Between them, the 5-Stars and League have a slight parliamentary majority that is expected to give the government the votes it needs, giving the go-ahead to Western Europe's first populist government after three months of political and financial turmoil.

Conte responded to concerns about the xenophobic League's rhetoric, insisting that Italy "isn't racist" and accepts its responsibilities to welcome and integrate legitimate refugees. But he said the rest of the EU must take on a greater burden of accepting refugees as well as negotiating with migrants' home countries and helping send back those who don't qualify for asylum.

"It's obvious to everyone that the way migrant flows have been managed has been a failure," he said. "We will put an end to the business of immigration that grew disproportionately under the cloak of a pretend solidarity."

He also sought to assuage fears in Europe about his budget-busting fiscal program, but he offered no details on financing and limited his comments to responding to concerns that Italy at some point might leave the Eurozone.

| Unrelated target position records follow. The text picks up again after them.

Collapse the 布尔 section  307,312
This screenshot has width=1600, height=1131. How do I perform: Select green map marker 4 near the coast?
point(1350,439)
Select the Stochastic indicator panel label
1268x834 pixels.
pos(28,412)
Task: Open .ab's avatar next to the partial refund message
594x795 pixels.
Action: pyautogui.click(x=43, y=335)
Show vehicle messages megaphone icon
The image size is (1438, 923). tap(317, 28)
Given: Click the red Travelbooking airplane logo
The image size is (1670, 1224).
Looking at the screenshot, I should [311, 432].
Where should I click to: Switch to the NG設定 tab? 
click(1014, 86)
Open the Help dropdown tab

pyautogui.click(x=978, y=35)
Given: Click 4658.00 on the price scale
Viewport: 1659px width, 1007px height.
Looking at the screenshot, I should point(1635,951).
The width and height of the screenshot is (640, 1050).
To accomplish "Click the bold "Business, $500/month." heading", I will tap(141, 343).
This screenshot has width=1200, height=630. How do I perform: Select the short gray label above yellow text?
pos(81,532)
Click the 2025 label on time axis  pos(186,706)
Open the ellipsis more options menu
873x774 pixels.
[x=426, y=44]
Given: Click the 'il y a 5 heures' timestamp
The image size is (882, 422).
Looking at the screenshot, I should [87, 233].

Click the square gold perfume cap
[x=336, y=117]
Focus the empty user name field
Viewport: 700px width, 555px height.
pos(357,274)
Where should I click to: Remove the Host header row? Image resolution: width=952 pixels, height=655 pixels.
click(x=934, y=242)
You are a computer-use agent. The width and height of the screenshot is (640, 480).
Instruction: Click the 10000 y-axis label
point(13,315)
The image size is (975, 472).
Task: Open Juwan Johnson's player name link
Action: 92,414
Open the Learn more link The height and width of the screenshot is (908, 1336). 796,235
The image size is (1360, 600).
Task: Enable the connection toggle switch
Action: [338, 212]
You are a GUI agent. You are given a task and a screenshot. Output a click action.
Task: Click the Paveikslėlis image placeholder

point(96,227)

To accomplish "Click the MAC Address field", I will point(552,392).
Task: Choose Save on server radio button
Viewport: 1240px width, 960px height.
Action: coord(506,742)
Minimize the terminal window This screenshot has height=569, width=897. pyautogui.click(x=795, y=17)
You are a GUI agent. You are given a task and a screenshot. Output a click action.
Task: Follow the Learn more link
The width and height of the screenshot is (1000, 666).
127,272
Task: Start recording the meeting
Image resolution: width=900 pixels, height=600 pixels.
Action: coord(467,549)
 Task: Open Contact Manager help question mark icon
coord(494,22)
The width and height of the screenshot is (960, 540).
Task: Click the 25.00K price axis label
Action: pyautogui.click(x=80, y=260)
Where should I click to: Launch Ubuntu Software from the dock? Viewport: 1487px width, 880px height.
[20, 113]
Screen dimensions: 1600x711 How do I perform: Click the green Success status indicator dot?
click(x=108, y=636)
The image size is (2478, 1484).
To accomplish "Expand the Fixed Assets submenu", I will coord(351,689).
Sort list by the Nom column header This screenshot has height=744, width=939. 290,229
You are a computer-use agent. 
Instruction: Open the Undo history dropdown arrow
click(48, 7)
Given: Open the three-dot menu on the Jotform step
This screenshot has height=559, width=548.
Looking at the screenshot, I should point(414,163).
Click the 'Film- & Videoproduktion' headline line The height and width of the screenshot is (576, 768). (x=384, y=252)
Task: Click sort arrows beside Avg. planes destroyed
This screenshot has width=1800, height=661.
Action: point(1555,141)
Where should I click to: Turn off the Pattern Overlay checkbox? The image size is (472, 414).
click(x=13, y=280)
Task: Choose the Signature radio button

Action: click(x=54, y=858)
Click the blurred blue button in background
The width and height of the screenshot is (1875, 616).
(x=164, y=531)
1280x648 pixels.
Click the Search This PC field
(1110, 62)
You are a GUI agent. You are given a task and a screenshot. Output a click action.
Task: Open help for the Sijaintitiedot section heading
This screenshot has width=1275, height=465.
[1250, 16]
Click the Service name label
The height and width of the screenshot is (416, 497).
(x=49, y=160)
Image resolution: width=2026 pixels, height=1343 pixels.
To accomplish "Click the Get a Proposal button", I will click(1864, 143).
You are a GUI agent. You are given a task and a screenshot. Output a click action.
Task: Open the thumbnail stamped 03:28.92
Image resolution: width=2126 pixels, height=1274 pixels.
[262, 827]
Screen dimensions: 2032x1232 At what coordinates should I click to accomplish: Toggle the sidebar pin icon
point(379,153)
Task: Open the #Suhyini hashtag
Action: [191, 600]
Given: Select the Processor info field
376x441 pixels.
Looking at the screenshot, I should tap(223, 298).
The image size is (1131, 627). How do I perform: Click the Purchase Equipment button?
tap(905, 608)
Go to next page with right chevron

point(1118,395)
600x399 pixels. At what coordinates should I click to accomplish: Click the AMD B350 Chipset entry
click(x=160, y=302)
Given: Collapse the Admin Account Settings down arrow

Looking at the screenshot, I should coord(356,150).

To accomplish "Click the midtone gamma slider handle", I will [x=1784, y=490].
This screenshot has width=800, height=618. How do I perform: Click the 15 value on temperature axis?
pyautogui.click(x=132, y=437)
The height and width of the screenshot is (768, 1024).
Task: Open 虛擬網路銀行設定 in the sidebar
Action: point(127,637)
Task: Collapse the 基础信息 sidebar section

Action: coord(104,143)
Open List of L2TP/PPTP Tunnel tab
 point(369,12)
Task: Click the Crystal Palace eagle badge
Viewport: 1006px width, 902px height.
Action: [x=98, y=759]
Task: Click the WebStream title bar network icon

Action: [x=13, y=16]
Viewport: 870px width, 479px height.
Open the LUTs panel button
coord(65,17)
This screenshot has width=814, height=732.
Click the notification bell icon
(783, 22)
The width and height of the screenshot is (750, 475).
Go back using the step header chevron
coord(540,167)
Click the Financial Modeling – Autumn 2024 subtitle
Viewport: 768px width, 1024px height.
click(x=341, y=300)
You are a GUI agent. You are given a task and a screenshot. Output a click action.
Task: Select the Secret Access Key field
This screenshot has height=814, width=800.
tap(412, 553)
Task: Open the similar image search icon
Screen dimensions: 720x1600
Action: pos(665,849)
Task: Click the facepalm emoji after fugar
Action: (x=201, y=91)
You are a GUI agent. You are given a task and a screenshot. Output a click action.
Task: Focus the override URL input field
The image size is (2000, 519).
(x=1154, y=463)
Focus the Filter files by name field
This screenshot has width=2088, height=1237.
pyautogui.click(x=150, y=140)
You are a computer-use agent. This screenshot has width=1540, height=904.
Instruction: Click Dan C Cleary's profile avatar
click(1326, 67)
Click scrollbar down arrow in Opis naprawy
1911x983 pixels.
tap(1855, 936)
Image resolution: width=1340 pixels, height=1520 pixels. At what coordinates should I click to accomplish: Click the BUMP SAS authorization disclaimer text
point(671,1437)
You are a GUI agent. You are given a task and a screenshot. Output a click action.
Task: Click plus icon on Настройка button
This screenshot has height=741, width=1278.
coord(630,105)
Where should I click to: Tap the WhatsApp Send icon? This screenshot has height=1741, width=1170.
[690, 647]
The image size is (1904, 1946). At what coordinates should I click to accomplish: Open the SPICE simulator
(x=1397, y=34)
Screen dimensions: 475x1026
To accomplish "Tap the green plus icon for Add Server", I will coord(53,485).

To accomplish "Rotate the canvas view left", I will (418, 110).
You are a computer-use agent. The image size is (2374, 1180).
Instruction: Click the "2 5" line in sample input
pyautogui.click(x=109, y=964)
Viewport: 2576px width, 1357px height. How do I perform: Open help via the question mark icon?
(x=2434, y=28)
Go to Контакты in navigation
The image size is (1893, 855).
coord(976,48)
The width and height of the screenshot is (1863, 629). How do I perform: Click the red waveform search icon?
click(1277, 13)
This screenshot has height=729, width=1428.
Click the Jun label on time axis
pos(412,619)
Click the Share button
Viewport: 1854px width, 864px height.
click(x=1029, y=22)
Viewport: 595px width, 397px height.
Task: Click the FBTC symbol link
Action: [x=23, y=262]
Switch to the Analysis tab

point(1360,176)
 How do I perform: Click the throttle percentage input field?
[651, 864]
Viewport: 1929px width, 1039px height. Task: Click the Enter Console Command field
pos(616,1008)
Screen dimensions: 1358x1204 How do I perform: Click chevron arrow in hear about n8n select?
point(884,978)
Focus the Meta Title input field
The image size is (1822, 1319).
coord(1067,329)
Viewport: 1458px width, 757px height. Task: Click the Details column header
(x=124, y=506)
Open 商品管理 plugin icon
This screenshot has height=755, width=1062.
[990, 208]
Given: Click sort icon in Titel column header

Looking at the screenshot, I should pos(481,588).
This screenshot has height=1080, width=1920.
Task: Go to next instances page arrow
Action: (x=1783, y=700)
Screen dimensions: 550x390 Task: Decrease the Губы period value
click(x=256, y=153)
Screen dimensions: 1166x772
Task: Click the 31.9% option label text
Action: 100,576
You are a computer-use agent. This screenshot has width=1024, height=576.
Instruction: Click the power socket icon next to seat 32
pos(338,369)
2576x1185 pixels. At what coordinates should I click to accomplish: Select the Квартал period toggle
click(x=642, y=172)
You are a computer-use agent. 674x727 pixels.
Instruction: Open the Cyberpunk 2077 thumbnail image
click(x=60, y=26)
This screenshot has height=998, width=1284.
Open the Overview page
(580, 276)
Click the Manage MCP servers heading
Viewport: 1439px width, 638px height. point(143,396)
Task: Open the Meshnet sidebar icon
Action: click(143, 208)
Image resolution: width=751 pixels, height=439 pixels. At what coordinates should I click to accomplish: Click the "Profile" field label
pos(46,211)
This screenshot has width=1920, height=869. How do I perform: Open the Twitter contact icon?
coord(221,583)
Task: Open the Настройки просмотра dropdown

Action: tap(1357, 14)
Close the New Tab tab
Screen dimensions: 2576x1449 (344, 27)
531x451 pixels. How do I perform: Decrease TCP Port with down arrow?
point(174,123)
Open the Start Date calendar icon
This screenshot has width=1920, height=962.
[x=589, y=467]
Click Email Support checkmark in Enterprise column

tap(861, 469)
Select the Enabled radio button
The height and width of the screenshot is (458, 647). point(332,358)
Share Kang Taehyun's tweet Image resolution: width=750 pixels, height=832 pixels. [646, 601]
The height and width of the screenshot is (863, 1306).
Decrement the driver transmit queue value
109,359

"Do we have to repeat it? Leaving the euro was never up for discussion. It is not up for discussion," he said. "The issue is another: Is it legitimate or not for a government of a country to re-negotiate economic policy?"

Fears of a possible exit strategy were stoked when an early draft of the government's policy agenda leaked, showing plans to delineate rules to leave the euro and for the European Central Bank to cancel 250 million euros in debt. Those points were dropped in the final document.

Conte also said Italy was a "convinced" member of NATO and reaffirmed its "traditionally privileged" alliance with the U.S.

But he called for the lifting of EU sanctions on Russia, citing Moscow's strategic role internationally and the risk that sanctions will crush Russian civil society.

Conte gave his speech standing between his two political masters: 5-Star Leader Luigi Di Maio and League leader Matteo Salvini. The two gave up their own ambitions to be premier and agreed to find a compromise candidate to head a previously unthinkable alliance.

As expected, the new premier's address drew heavily from the 5-Star-League's 57-page policy agenda, the "Contract for the Government of Change," repeating its call for a two-tiered flat tax, a basic income for poor Italians and a "dignified" minimum wage. Conte gave no specifics on how the expensive public programs would be financed, other than by calling for new criminal penalties for flagrant tax scofflaws.

The 5-Star-League's financial platform has worried economists and EU policymakers who warn it will increase Italy's debt burden, already Europe's heaviest after Greece.

Conte said Italy was committed to reducing its public debt, but said it wouldn't do it through austerity measures. He said the government plans to grow the economy through environmentally sustainable development, reduction in bureaucracy and a more business-friendly administrative climate for the small and medium-sized companies which are the backbone of the economy.

Leading the opposition in the Senate on Tuesday, Democratic Party Sen. Franco Mirabelli said it was fine to call for decent salaries and a speeding-up of public works contracts. He said the Democrats could support some of the new government's policy proposals.

"But the point is: How do you do it? With what resources?" Mirabelli said.

Mirabelli also criticized Conte for what he said was inadequate attention in the government's plan to fighting the Mafia. He noted that League leader Salvini — the new Italian interior minister — spoke about migration while in Sicily on Sunday "and didn't say a word" about organized crime.